What if the sheets smell like it, like my magic? I can't smell magic, not since I lost mine, but I don't really want to take the chance. At least if we sleep in Baz's bed it'll smell like something familiar, something comforting. Like cedar and bergamot.

I jump when the bathroom door opens.

Baz crosses the room in a few easy strides—his legs are so bloody long —and starts hanging his suit in his wardrobe. 

I'm not sure how to ask him if I can sleep in his bed.

"Where do you want to sleep, Snow?"


"Um. Can we…?"

He closes his wardrobe and turns around, sees me shrugging at his bed.

"Alright," he says, then he walks around to the other side. 

I’m not sure how to do this, how to just get in his bed. 

Baz turns down the covers. “Come on, Snow,” he says, and he gets into bed like it’s just another normal night.
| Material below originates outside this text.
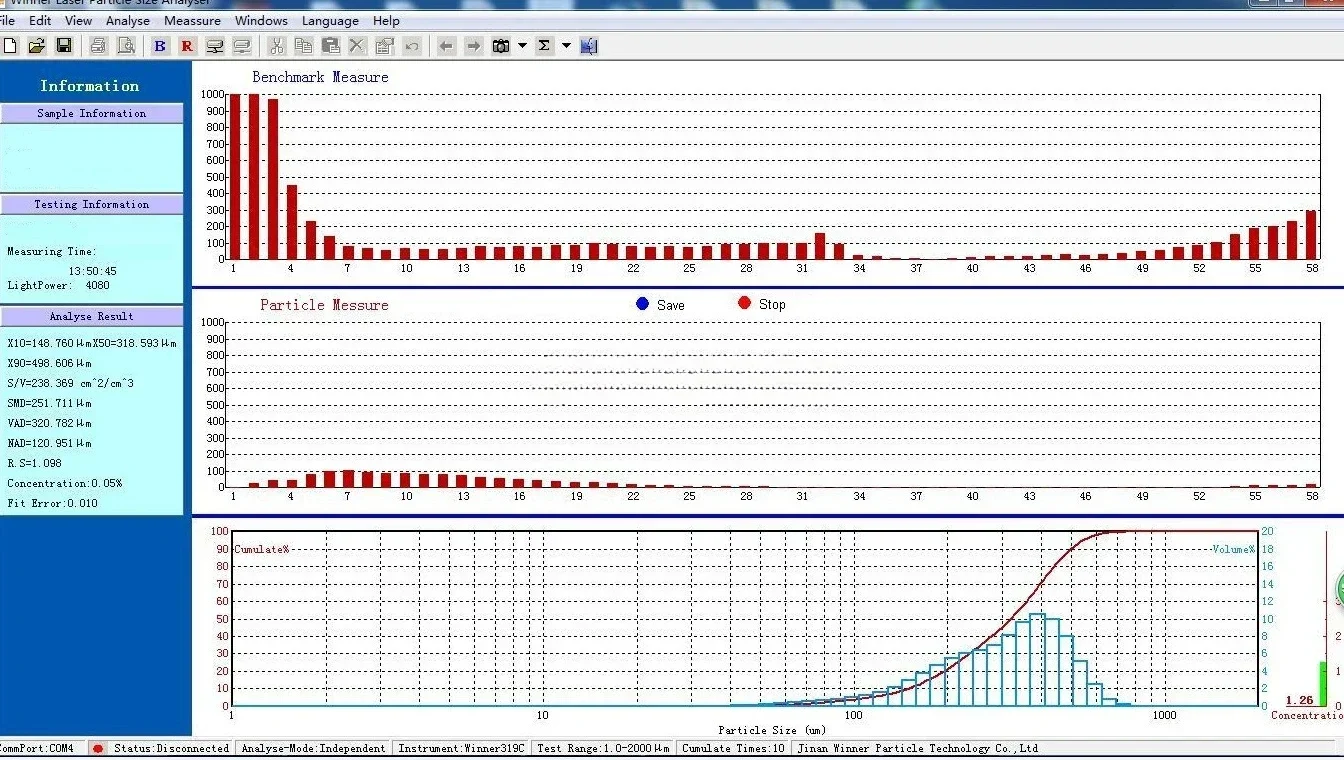Click the New file icon
The image size is (1344, 760).
point(11,46)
Well, not Normal, but. 

“Right,” I say, and I crawl in beside him.

It’s not a big bed. 

It seemed a lot bigger, when I was eleven, when the only beds I had to compare it to were the ones in care. My bed here at Watford stayed the same as I grew, but it was still just right for me. 

I think about Trixie and Keris pushing Trixie and Penny’s beds together, back when Penny slept up here with me. Back when Baz was missing. I can see the appeal now, even if I do love Baz and want to be close. We’re shoulder-to-shoulder, on our backs. He’s cool, which is good, honestly; if he were warm like a regular person I’d probably be burning up already. We both have our hands clasped on top of the blankets. My tail keeps sliding to the floor, so I coil it around my ankle to keep it in place. I’m looking at the ceiling, so I assume he is, too. 

We’re quiet for a few minutes, so quiet I wonder if he can hear my heart hammering in my chest.

“Baz?” I whisper.

“Yeah?” he whispers back. 

I roll on my side to face him. His head turns languidly until he’s looking at me. Fuck , he’s so lovely. 

My lips quirk up; I can’t help it. Then my eyes slip closed, and I lean in, and I kiss him.